- Portrayed by: Leann Hunley
- Duration: 1982–1986; 2007–2010; 2017–2023; 2025–present;
- First appearance: July 30, 1982
- Created by: Margaret DePriest; Sheri Anderson;
- Introduced by: Betty Corday and Al Rabin (1982); Ken Corday and Edward J. Scott (2007);
- Spin-off appearances: Days of Our Lives: Beyond Salem (2021)

= Anna DiMera =

Anna DiMera is a fictional character on the NBC daytime drama, Days of Our Lives. She was introduced as the estranged wife of Roman Brady and the biological mother of his daughter, Carrie Brady. Created by head writers, Margaret DePriest and Sheri Anderson, Anna is portrayed by Leann Hunley. Anna is known for being a member of the powerful, upper class DiMera family from her marriages to Tony DiMera.

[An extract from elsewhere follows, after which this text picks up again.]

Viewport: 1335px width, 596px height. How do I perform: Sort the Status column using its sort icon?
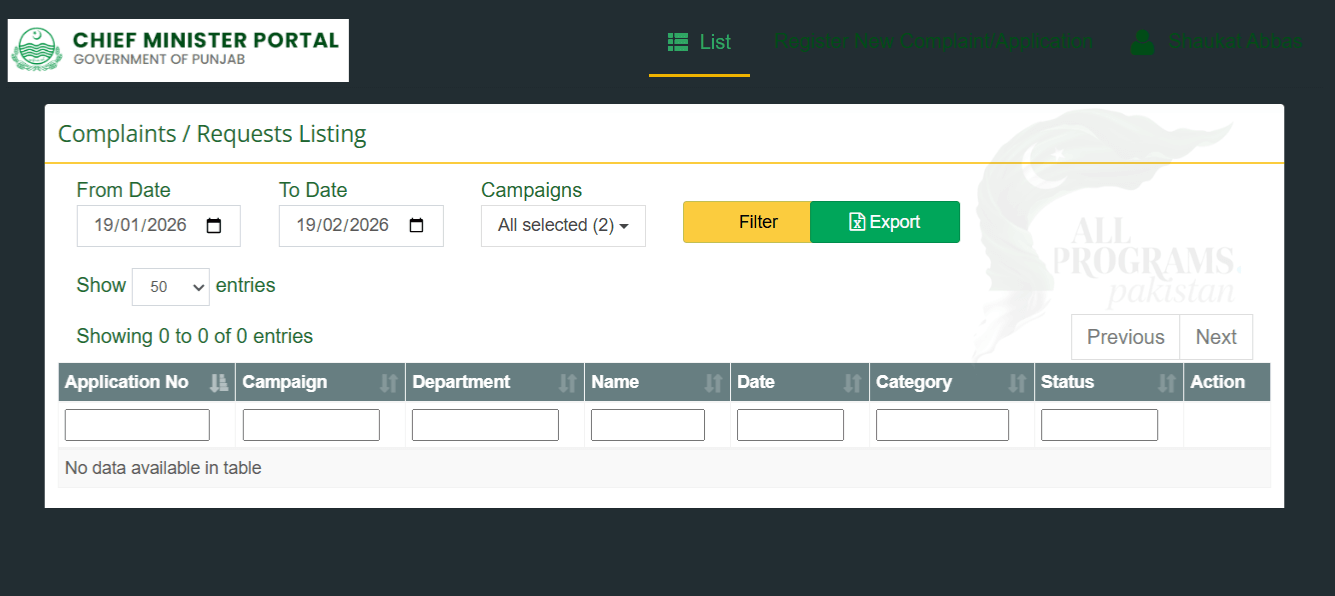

Hunley initially portrayed Anna from 1982 to 1986. After a twenty-one year absence, Hunley reprised the role of Anna beginning on June 20, 2007, and remained on contract with the show until April 2, 2009. She then reprised the role again in early-December 2009 on a recurring basis, after taking a leave of absence from the show and ultimately leaving once more on June 15, 2010. In July 2016, it was reported that Hunley was to again reprise the role of Anna, with Anna returning from January 9 to February 16, 2017. In December 2017, it was announced that Hunley would return to the role, beginning January 5, 2018. She appeared until her departure again on February 14, 2018. In May 2019, it was announced that Hunley would reprise the role, beginning in July. On October 3, 2024, it was announced Hunley would reprise the role, when Anna returned on June 6, 2025.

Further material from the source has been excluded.